HERZOGENAURACH, Germany: Shares in German sportswear firm Adidas soared on Wednesday after it announced a big buyback, gave an upbeat outlook for 2018 and lifted its 2020 profitability forecast, while conceding it would be hard to match rival Nike’s margins.
Adidas said late on Tuesday it plans to buy back up to €3 billion ($3.7 billion) of its shares, or almost 9 percent of its share capital, by 2021 on top of a higher-than-expected 2017 dividend of €2.60 per share.
The company’s online sales leapt 57 percent in 2017 to €1.5 billion, or about 7 percent of sales.
The company’s shares, which had fallen 15 percent in the past six months as sales growth cooled, were up 10 percent by midday in Germany, the top gainer on the country’s blue-chip index.
“(20)18 will be a good year for us ... ensuring we get the right balance of market share growth and margin growth ... to get us closer to where some of our competitors are,” CEO Kasper Rorsted told a news conference.
After a tough few years, Adidas has returned to form under Rorsted, taking market share from bigger rival Nike in North America and selling its underperforming TaylorMade golf and CCM Hockey brands.
Since taking over in 2016, Rorsted has put a sharper focus on improving profitability, which still lags Nike.
Finance chief Harm Ohlmeyer, who used to lead the Adidas online business, told the news conference it would be hard to close the gap completely given Nike’s dominance of the US market, but he said online sales were helping margins.
Rosted said there was still huge potential to increase online sales further given that e-commerce accounts for about 15 to 20 percent of sales for the global sporting goods market.
Adidas forecast currency-neutral sales would rise around 10 percent in 2018, with an operating margin of between 10.3 and 10.5 percent, up from 9.8 percent in 2017.
Nike reported an operating margin of 13.8 percent for its 2016/17 fiscal year.
Adidas expects a boost from the 2018 soccer World Cup, although Rorsted noted that the event has less impact than before as soccer now accounts for less than 10 percent of sales.
He said the company had no plans to boycott the tournament despite rising political tension between the West and Russia: “Isolation is not the best way to resolution,” he said.
Adidas lifted its forecast for the operating margin to hit 11.5 percent by 2020, up from a previous forecast of 11 percent.

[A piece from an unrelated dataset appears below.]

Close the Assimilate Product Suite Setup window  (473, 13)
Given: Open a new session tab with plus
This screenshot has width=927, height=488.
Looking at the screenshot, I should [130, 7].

Rorsted highlighted steps to improve efficiency, such as more global purchasing, shared business services and fewer products.
Fourth-quarter sales rose 12 percent to €5.06 billion, missing analyst forecasts for €5.13 billion as sales in Russia and at its Reebok brand slipped.
It reported operating profit more than tripled to €132 million, beating analyst forecasts for €61 million, but recorded a net loss of €41 million after a tax impact of €76 million due to changes in the US tax code.
Rorsted said a turnaround plan that he launched for loss-making Reebok was bearing fruit, with the brand expected to return to growth in North America in 2018.
“While the slowdown in organic growth is going to raise some questions today, confidence on the profitability progression implies a continued superior growth potential,” said Morgan Stanley analysts, who rate the stock “equal-weight.”